→ **Required action**
Considering the entries that follow, report how many lines include the string "will", giving the number alone.

→ **Data records**

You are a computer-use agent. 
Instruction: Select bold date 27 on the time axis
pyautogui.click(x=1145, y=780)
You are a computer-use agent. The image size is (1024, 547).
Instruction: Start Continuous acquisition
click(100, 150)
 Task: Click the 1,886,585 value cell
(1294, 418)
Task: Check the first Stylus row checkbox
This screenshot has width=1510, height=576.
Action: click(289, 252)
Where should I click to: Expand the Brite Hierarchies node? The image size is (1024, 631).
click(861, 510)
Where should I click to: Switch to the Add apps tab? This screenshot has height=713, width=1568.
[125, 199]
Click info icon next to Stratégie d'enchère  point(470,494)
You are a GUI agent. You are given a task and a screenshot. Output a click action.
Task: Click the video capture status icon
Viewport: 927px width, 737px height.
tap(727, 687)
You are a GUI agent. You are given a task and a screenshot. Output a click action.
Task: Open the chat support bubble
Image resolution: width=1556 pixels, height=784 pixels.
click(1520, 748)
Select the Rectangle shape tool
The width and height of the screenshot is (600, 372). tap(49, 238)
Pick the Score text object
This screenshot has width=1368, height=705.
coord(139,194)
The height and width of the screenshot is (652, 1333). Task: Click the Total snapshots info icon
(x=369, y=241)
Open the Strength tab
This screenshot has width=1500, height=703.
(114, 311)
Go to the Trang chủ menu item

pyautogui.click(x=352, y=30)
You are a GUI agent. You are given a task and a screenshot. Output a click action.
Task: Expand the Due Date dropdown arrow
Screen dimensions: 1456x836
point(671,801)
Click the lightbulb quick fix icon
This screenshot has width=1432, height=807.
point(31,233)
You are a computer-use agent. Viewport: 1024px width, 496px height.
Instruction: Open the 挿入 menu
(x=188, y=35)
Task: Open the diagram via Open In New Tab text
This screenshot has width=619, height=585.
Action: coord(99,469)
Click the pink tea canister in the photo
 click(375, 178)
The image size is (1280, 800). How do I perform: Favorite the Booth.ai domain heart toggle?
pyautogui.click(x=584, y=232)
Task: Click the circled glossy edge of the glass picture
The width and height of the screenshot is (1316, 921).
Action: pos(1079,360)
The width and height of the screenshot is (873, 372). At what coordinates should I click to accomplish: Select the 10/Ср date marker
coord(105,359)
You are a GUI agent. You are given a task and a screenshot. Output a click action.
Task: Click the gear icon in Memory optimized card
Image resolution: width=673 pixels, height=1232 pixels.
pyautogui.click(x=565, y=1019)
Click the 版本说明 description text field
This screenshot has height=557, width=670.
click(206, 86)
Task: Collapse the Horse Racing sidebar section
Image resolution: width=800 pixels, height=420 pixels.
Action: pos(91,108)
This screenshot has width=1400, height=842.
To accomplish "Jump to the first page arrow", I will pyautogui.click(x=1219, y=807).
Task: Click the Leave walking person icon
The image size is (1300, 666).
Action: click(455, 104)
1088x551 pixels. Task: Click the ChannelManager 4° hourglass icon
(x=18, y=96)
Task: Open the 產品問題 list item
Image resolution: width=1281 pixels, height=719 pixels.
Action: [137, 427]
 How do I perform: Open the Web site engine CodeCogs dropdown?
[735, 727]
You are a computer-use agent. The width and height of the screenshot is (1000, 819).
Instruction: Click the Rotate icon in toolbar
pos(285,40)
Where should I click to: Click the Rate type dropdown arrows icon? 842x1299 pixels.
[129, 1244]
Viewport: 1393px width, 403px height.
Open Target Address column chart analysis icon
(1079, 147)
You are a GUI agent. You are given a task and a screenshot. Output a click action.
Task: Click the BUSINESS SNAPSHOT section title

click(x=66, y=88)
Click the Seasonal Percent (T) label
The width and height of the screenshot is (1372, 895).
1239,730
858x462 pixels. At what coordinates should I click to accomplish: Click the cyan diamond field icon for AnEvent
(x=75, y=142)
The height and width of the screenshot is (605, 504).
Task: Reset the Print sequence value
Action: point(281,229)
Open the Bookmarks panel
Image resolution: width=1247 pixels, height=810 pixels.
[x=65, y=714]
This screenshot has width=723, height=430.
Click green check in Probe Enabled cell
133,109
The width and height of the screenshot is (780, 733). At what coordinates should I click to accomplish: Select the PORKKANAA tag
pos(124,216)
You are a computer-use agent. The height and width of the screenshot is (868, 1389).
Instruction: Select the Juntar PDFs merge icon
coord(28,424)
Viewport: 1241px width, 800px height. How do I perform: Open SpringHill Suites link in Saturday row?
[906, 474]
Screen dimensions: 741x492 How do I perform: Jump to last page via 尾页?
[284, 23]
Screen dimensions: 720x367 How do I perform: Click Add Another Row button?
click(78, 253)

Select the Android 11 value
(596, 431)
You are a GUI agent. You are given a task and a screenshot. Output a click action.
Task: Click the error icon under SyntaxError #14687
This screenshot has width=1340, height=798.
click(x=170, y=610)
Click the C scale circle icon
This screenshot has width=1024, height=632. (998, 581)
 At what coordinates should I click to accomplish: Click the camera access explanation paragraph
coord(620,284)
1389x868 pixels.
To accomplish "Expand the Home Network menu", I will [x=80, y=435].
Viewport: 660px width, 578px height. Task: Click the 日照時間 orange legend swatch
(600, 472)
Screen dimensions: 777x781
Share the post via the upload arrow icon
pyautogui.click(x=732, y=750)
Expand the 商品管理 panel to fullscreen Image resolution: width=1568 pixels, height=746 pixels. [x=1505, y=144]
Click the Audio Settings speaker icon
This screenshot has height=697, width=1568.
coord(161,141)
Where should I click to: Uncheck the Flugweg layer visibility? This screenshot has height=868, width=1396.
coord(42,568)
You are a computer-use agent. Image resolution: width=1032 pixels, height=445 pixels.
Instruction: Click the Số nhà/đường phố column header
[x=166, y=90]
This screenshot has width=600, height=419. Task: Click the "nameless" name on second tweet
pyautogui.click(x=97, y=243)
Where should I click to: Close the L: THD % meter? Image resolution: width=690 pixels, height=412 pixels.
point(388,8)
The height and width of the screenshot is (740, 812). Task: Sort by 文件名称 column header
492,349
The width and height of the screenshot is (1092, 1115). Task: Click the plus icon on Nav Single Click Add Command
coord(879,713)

→ **Task response**
2